Mochta se inclinó a su izquierda, con lo que el hombre no pudo alcanzarlo en la dirección en que había girado. Sin darle tiempo a reacomodarse, tomó el otro picahielos y lo ensartó en su garganta tan profundo como pudo antes de  volver a sacarlo.

El soldado seguía vivo cuando él se puso en pie, pero lo menos que pensaba era en el fugitivo. El otro, en cambio, ya había llegado a la barra y extendió su mano para sujetarlo. Pero estaba del lado equivocado y parecía estar intentando atraparlo con vida a pesar de sus acciones.

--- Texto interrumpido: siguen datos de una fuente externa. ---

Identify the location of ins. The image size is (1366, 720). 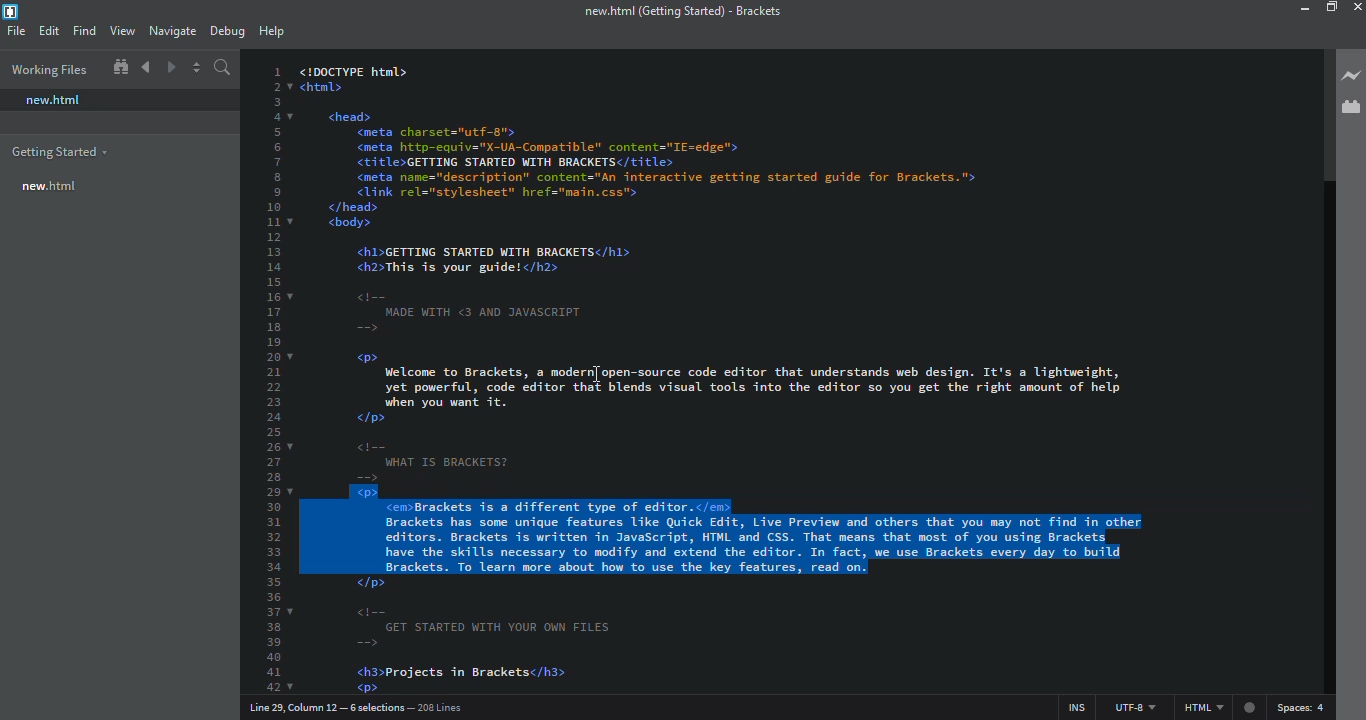
(1073, 704). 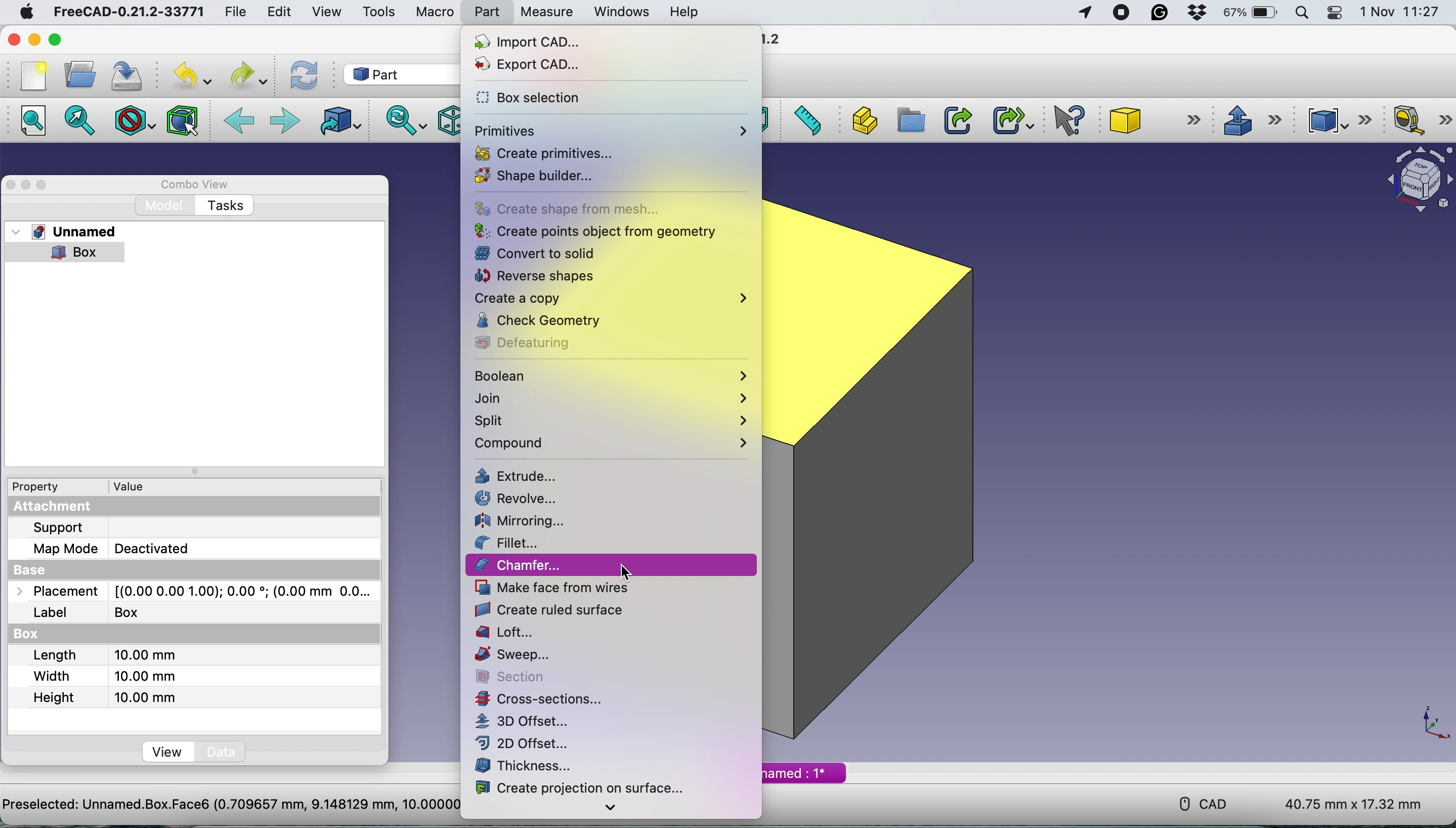 What do you see at coordinates (543, 99) in the screenshot?
I see `box selection` at bounding box center [543, 99].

Este no lo dejaría acercarse a su garganta, al contrario, le rompió la muñeca haciendo que soltara su arma improvisada. El dolor le arrancó lágrimas y gritos, pero no perdió del todo la cabeza. Aún tuvo la energía para terminar de quitar el seguro del catalizador en el centro de su armadura. Había sido más difícil de lo que esperaba, pero una vez hecho esto, fue sencillo.

Cuando el catalizador se vio sin combustible, el peso de la armadura sorprendió al guerrero. Fue una fracción de segundo solamente, pero al tabernero le bastó para  liberarse y correr. Antes de cerrar la puerta de la trastienda, vio que el soldado le seguía, un poco más lento de lo que se había movido antes. Aunque no había conseguido tanta ventaja como esperaba, sería suficiente. Él era veloz y conocía los recovecos en la zona. Sólo tenía que alcanzar un terreno desfavorable para alguien con una pesada armadura.

Y sí lo hizo. Pero al llegar ahí, ya no lo seguía nadie.

Cuando regresó al bar, con una mezcla de matones de poca monta, guerreros extranjeros y emisars con conocimientos de curación y de combate, solo encontraron el cuerpo de un soldado Electo, al cual le habían robado el hueso  del catalizador.